In conversation with Dr Shahed Yousaf, author and prison GP

By 
Ruth Hanson
  |  
January 30, 2025

Last December Ruth, one of Shannon Trust’s volunteers, caught up with Dr Yousaf to hear about his experiences as a GP, and his thoughts on the importance of reading.

 

Dr Yousaf, or Dr Y as he is known to his patients and colleagues, has worked as a GP in prisons and with people in Young Offender Institutes, since 2012.

 

His book, Stitched up – Stories of life and death from a prison doctor, distils his experiences over this time. He takes readers into his less than glamorous consulting rooms, shares crises, ‘code blue’ life threatening emergencies and some of his regular appointments. He deliberately avoids knowing what crime his patients have been accused of, because he doesn’t want this to get in the way of his care - but as he’s worked in all categories of prison it could be anything.

 

His book is a fascinating and humbling read, with its insight into prison life in general and prison health care in particular, as well as the remarkable people who help those in their care and try to keep them safe.

 

What drew you to work with patients in prisons?

I value care work on the margins of society, as this is often where need is greatest.

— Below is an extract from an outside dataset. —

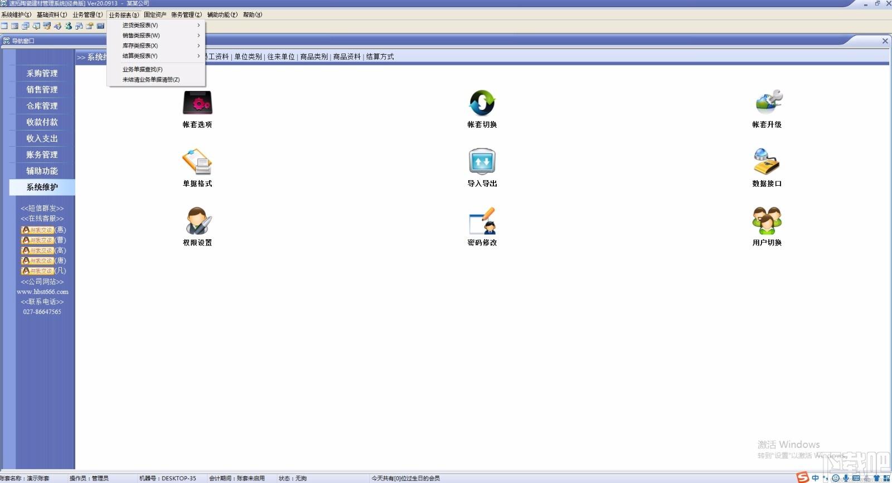
Task: Open the 帐套选项 icon
Action: point(197,103)
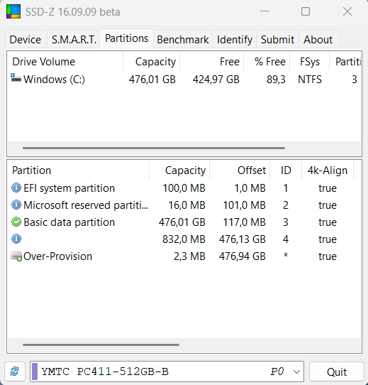
Task: Click the purple drive color swatch
Action: (x=35, y=372)

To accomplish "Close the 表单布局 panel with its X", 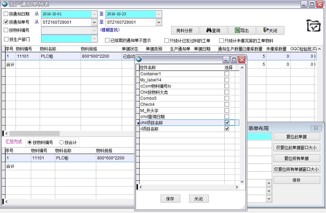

My GP experience began at a practice for homeless people. It was then that I realised what a misconception our stereotypical picture of homeless people is, and how close we all are to becoming homeless.

 

There’s great overlap between homelessness and prisons. Once you get into one of those negative cycles, things can just keep going wrong unfortunately.

 

A colleague suggested I might be suited for prison work. So, rather as things can spiral out of control for my patients, professionally speaking I followed that spiral, and went from homelessness to prisons.

 

Something I strive to do is see the humanity in people – I always see a person as a person and not as their medical condition. So, for example, rather than thinking of someone as a schizophrenic, they’re a person with schizophrenia.

 

This may sound like semantics, but actually it’s really crucial to see the person you’re caring for as a person. Being in prison, or being homeless, is a dehumanising, brutalising experience so no one’s going to be at their best – and this is when your humanity really shouldn’t be forgotten.

 

Are you able to describe, briefly, a typical day and some of the challenges you’re likely to face?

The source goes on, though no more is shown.